• **Selected text**

____________

Advocates of the technology have welcomed the decision by the Human Fertilisation and Embryology Authority (HFEA) to allow the technique, which they hope will aid the search for treatments of diseases such as Parkinson's and motor neurone disease.

The decision comes 10 months after two British research groups applied for permission to begin using the method. They are now expected to have their licences granted in November.

We can be hopeful that our understanding of diseases will be furthered as a result of today's decision.
Martin Rees
Royal Society president
"We applaud the HFEA for their decision and look forward to the decision from the licensing committee on our applications in November," says Stephen Minger of King's College London, one of the researchers who have applied to use the technique.

The embryos — called 'cybrid' embryos because they are not true hybrids but rather contain human DNA with cell cytoplasm from animals — could yield stem cells containing the donor DNA of patients with a range of diseases.

Minger argues that the use of empty animal eggs is currently the only ethical way to generate these stem cells, because the technique requires many egg cells that would otherwise have to be gathered from human egg donations.

"Sound decision"

Royal Society president Martin Rees called the move "a sound decision based on the views gathered from both scientists and the wider public", adding that "we can be hopeful that our understanding of diseases will be furthered as a result of today's decision".

The HFEA's move follows a public consultation in which 61% of the public were in favour of the procedure "if it may help to understand some diseases, for example Parkinson's and motor neurone disease". Of the roughly 2,000 respondents, 25% were against the technology on ethical grounds.

Parliamentary science watchdogs have also staunchly backed the technology, after the government threatened in December last year to ban all work with hybrid embryos. In May, however, the government performed a U-turn and now looks set to legislate in favour of a limited range of hybrid-embryo research techniques.

The ruling cements Britain's reputation as a pioneer of embryological research. Australia, Canada and the United States have all banned the creation of hybrid embryos, whereas politicians in other countries have not yet specifically addressed the issue.

____________

• **Data block**
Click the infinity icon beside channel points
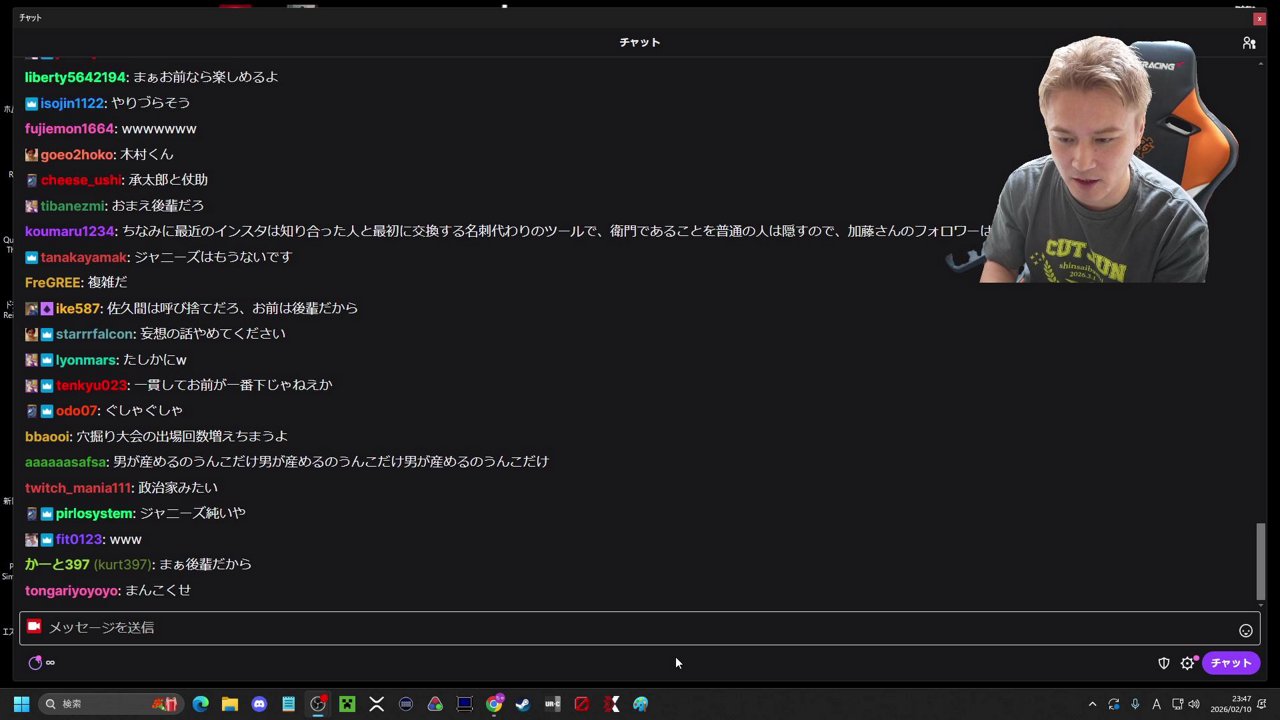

____________

• **Prompt**
In the cybrid embryo article, what percentage of the roughly 2,000 consultation respondents opposed the technology on ethical grounds?

• **Expected answer**
25%